# FRAGMENTO PROPORCIONADO
====

Esta es una mariposa que me encontré un día volviendo a casa a las 5 de la mañana. Representa mi estado de ánimo. 

Si me olvidara de mí mismo y me dedicara simplemente a vivir, mi existencia sería mucho más apacible, mi tormento se reduciría a su mínima expresión y los buitres que se alimentan de mis pensamientos obsesivos y deprimentes (catastróficos) se morirían de hambre en la estepa castellana de mi mente. 

Ahora, por ejemplo, me atormenta esta pregunta: ¿Por qué escribo? A veces escribir es una tarea impostergable, una urgencia del alma desesperada, una necesidad. La mayor parte del tiempo es una tortura medieval. Como si me sacaran una gota de sangre por cada palabra que escribo. 

Otra pregunta que me hago constantemente es ¿de qué escribo? De nada. De prácticamente nada. De lo que queda en la superficie, de aquello que me permita juntar palabras hasta demostrar que todas esas horas perdidas que pasé leyendo encerrado en esa habitación ligeramente deprimente merecieron la pena.

====

# EJERCICIOS
A. Según el fragmento, ¿a qué hora apareció la mariposa?
B. Cita textualmente del fragmento el pasaje que empieza en "Si me olvidara" y termina en "palabra que escribo.".

# DATOS ALMACENADOS
====

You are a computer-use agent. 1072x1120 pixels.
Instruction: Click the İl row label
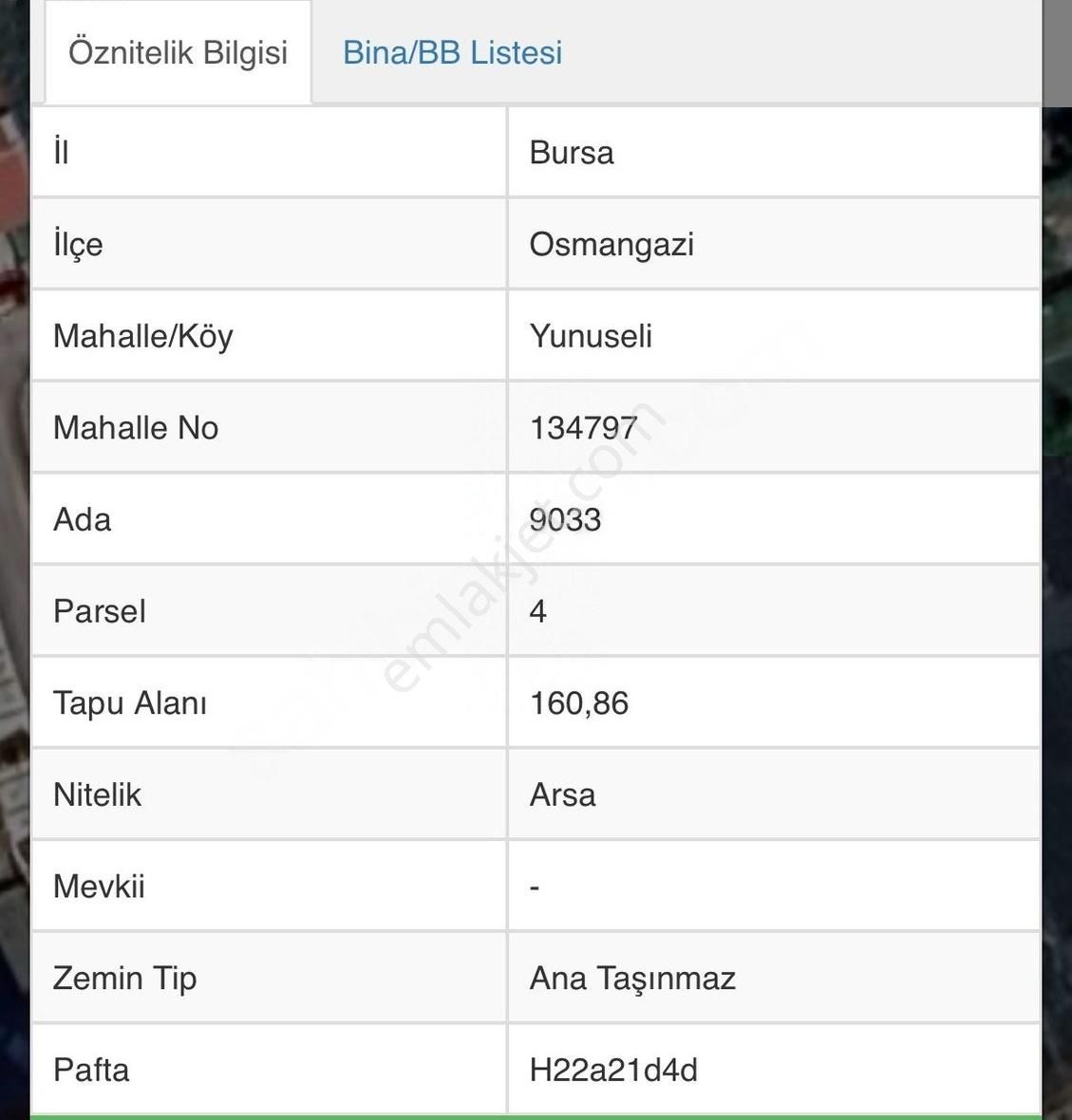pyautogui.click(x=62, y=152)

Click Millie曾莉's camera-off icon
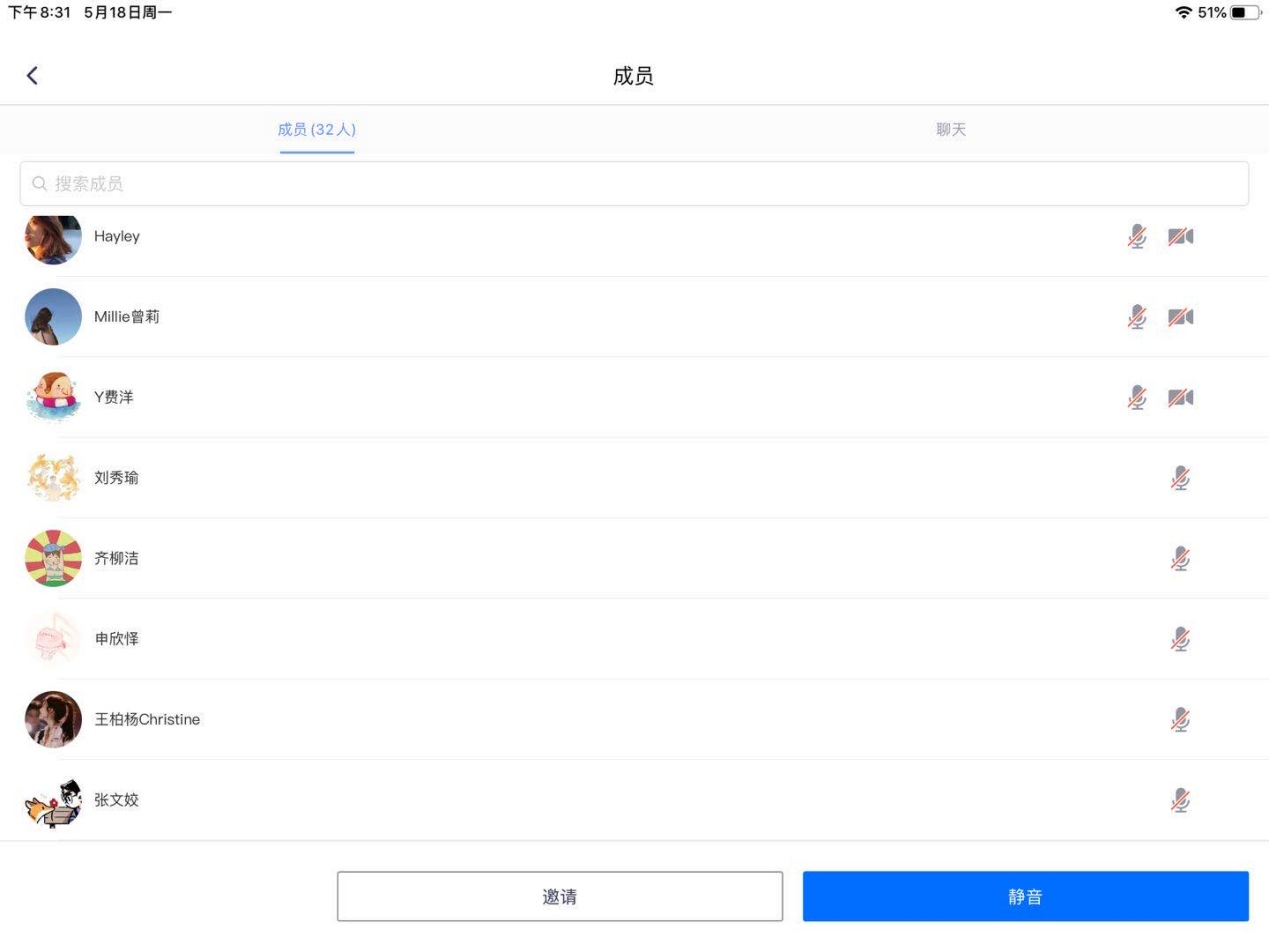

====

# RESULTADOS POR EJERCICIO
A. A las 5 de la mañana, volviendo a casa.

B.
Si me olvidara de mí mismo y me dedicara simplemente a vivir, mi existencia sería mucho más apacible, mi tormento se reduciría a su mínima expresión y los buitres que se alimentan de mis pensamientos obsesivos y deprimentes (catastróficos) se morirían de hambre en la estepa castellana de mi mente. 

Ahora, por ejemplo, me atormenta esta pregunta: ¿Por qué escribo? A veces escribir es una tarea impostergable, una urgencia del alma desesperada, una necesidad. La mayor parte del tiempo es una tortura medieval. Como si me sacaran una gota de sangre por cada palabra que escribo.